歴史
世界各地で時代を問わず、国家的・宗教的な慶事の際に罪人を刑罰から許すことが行われている。
日本でも、刑罰の実施は「穢れ」と見られたことから、恩赦は権力者を穢れから解放して病気の快癒や安産祈願などを理由として行われることがあった。
例えば、平家物語では鹿ヶ谷陰謀事件で喜界島に流罪となった者のうち、藤原成経、平康頼が高倉天皇の中宮・徳子の懐妊に伴い、その安産祈願として赦免され本土に戻っている。
現在の日本では、恩赦をする権限は内閣(及びその下に位置する行政機関)に属する(日本国憲法73条6号)。
特に平成から令和の改元に当たっては、55万人が恩赦の対象となった。
意義
現在では恩赦には以下のような効果があると考えられている。
1.裁判所といえども法律を画一的に運用せざるを得ない。それによって、どうしても発生してしまう不合理な処罰や法律の不備を是正する。

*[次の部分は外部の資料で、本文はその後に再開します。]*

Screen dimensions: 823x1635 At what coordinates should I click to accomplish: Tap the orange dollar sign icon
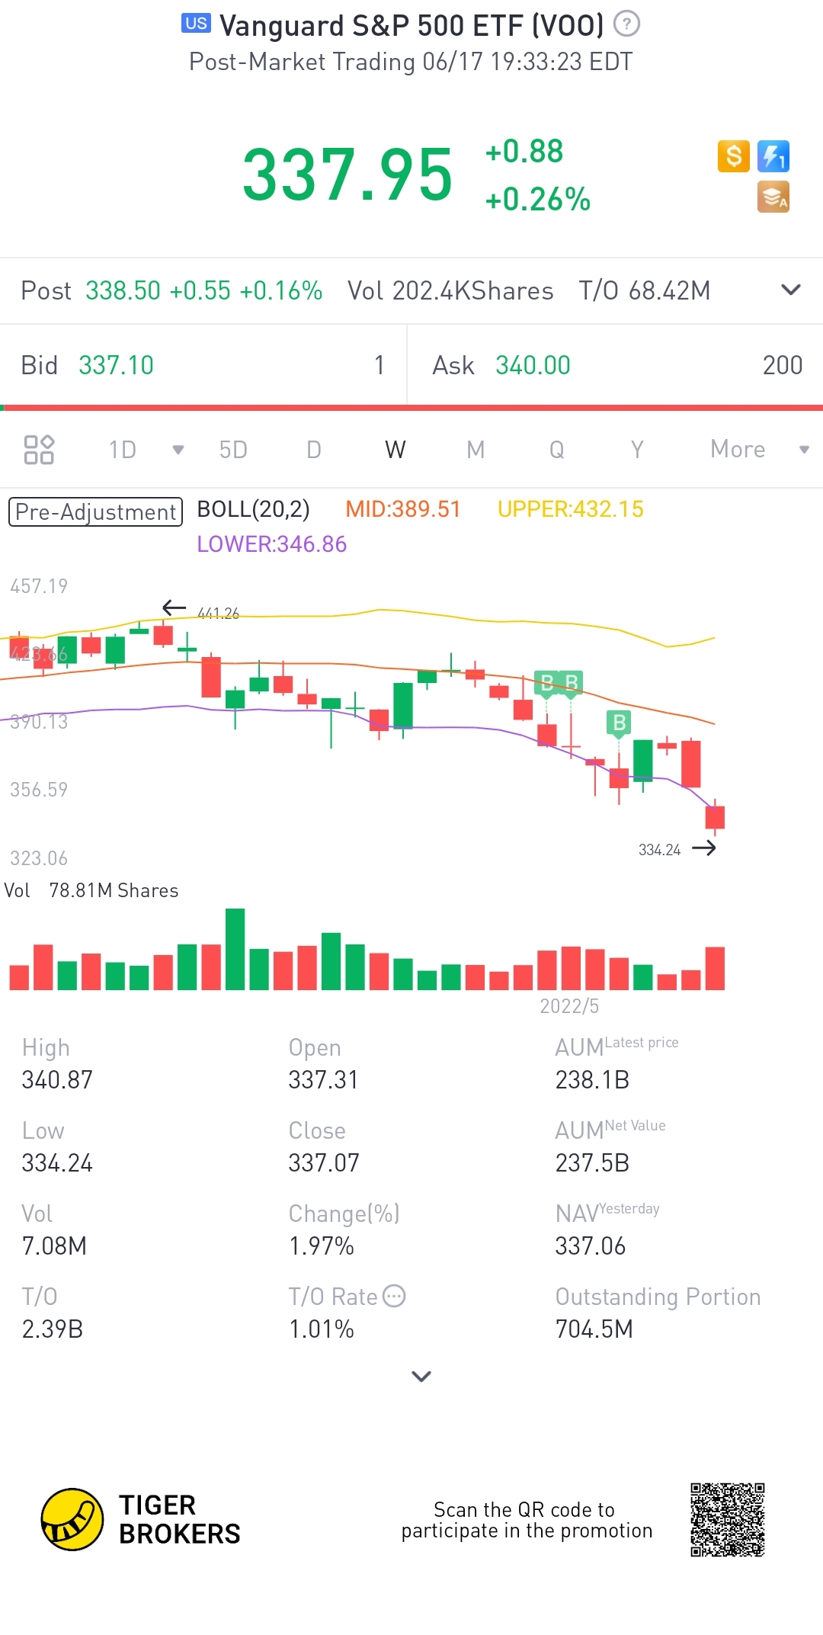tap(733, 156)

2.裁判で判決を言い渡した後に社会情勢が変わり、処罰の必要性がなくなった場合に処罰を止めることができる。
3.冤罪事件が起きた場合に、恩赦で処罰を止めることができる。
4.無期懲役などの犯罪者が、これ以上失うものがない無敵の人と化して刑務所の中で秩序を乱す事態を止めることができる。
批判
恩赦には批判も存在する。
1.司法権が認定した犯罪者を行政権が許すことは、三権分立に違反する。(ただし、憲法に根拠規定がある以上憲法違反ではない)
2.犯罪被害者などの立場を無視している。
3.恩赦が政治利用されて不公平な処罰が正当化されかねない。
恩赦の運用
現在の恩赦は、上記のような批判とメリットの兼ね合いの上で運用されている。
死刑や無期懲役など、重大犯罪で収監されている者が、恩赦によって突然刑罰を受けずに釈放されるようなことは、現在の日本ではほぼ行われないと考えてよい。
昭和35年以降、収監されている無期懲役囚が減刑された事例はないという。
また、現在の恩赦で懲役などの受刑者を釈放するようなケースはほとんどなく、大半は処罰に伴う資格停止から資格を回復するものである。
恩赦の種類
恩赦と一言で言ってもいくつかの種類がある。以下は一例。
1.その犯罪で処罰された人全員の処罰を行わない「大赦」
2.犯罪者個々人を審査の上で審査で認められた人の処罰を行わない「特赦」
3.刑罰の内容を減らす「減刑」
4.刑罰に伴う資格の喪失(公務員になれないなど)から回復する「復権」
一般的に
制度としての恩赦は上記の通りであるが、一般的には「罪を犯した者を許すこと」全般を指して恩赦と呼称するケースも少なくない。